Common Understanding Wiki
A Common Knowledge Source of Terms and Definitions
Cloud Actors #
The NIST Cloud Computing Reference Architecture defines five different actors related to cloud computing: consumer, provider, auditor, broker, carrier.
Cloud Provider #
A person, organization, or entity responsible for making a service available to interested parties. A Cloud Provider acquires and manages the computing infrastructure required for providing the services, runs the cloud software that provides the services, and makes arrangement to deliver the cloud services to the Cloud Consumers through network access
Primary Cloud Provider #
A Primary Provider offers services hosted on infrastructure that it owns. It may make these services available to Consumers through a third party (such as a Broker or Intermediary Provider), but the defining characteristic of a Primary Provider is that it does not source its service offerings from other Providers.
Cloud Consumer #
"A person or organization that maintains a business relationship with, and uses service from, Cloud Providers. A cloud consumer browses the service catalog from a cloud provider, requests the appropriate service, sets up service contracts with the cloud provider, and uses the service. The cloud consumer may be billed for the service provisioned, and needs to arrange payments accordingly."
What is not covered here is the end user that consumes the possibly enriched service offered by the Cloud Consumer. In SaaS, the Cloud Consumer is often identical with the end user. However, in business environments this is not always the case. Using the example of GMail, only the paying entity is the Cloud Customer (e.g. IT department) while many other employees may use the mailing service as end users.
Cloud Auditor #
A party that can conduct independent assessment of cloud services, information system operations, performance and security of the cloud implementation. A cloud auditor is a party that can perform an independent examination of cloud service controls with the intent to express an opinion thereon. Audits are performed to verify conformance to standards through review of objective evidence.
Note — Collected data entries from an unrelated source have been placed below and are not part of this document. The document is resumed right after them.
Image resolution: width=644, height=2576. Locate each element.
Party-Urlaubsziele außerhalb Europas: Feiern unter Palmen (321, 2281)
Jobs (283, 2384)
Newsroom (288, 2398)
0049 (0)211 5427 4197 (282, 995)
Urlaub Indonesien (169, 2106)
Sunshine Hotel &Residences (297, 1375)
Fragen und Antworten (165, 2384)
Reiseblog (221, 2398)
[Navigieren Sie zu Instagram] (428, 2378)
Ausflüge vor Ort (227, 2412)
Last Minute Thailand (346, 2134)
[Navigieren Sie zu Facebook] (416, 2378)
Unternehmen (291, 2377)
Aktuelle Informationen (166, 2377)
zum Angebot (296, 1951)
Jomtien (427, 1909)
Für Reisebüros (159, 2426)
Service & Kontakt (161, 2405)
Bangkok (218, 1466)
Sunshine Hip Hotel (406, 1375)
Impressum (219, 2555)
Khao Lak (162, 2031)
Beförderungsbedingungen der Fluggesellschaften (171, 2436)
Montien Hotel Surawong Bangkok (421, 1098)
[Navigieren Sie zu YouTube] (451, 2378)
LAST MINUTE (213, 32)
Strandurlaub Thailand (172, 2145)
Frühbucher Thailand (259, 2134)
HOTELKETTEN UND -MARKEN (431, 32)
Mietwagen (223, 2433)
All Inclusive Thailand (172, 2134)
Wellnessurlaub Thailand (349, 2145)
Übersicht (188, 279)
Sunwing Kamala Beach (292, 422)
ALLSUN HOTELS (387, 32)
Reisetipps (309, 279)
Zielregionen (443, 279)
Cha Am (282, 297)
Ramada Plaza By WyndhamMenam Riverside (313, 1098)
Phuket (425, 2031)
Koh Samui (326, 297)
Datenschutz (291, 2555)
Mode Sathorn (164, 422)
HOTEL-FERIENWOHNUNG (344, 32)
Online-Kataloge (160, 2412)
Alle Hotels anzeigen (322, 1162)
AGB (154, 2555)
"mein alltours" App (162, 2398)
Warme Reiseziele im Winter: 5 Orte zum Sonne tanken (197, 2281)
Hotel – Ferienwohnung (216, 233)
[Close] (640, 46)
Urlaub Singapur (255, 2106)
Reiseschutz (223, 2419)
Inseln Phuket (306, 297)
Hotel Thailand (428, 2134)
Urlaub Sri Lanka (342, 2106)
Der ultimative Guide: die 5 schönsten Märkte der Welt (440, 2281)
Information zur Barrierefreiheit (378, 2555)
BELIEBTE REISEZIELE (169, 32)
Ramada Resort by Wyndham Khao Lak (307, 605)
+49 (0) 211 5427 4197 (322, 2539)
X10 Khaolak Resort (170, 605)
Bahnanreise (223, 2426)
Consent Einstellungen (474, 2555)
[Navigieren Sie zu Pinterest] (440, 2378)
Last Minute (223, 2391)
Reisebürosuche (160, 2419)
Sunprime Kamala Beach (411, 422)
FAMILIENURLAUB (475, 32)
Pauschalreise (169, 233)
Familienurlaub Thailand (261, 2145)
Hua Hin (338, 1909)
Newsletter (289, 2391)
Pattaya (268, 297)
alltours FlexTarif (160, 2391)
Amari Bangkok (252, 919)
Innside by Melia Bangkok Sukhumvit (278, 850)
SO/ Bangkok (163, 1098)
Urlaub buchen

A cloud auditor can evaluate the services provided by a cloud provider in terms of security controls, privacy impact, performance, etc.
Cloud Broker #
"As cloud computing evolves, the integration of cloud services can be too complex for cloud consumers to manage. A cloud consumer may request cloud services from a cloud broker, instead of contacting a cloud provider directly. Hence the broker is an entity that manages the use, performance and delivery of cloud services, and negotiates relationships between Cloud Providers and Cloud Consumers." Brokers provide three different types of services to the Cloud Comsumer.
Mediating Broker #
A cloud broker enhances a given service by improving some specific capability and providing value-added services to cloud consumers. The improvement can be managing access to cloud services, identity management, performance reporting, enhanced security, etc.
Aggregating Broker #
A cloud broker combines and integrates multiple services into one or more new services. The broker provides data integration and ensures the secure data movement between the cloud consumer and multiple cloud providers.
Arbitraging Broker #
Service arbitrage is similar to service aggregation except that the services being aggregated are not fixed. Service arbitrage means a broker has the flexibility to choose services from multiple agencies. The cloud broker, for example, can use a credit-scoring service to measure and select an agency with the best score.
Cloud Carrier #
An intermediary that provides connectivity and transport of cloud services from Cloud Providers to Cloud Consumers. Cloud carriers provide access to consumers through network, telecommunication and other access devices.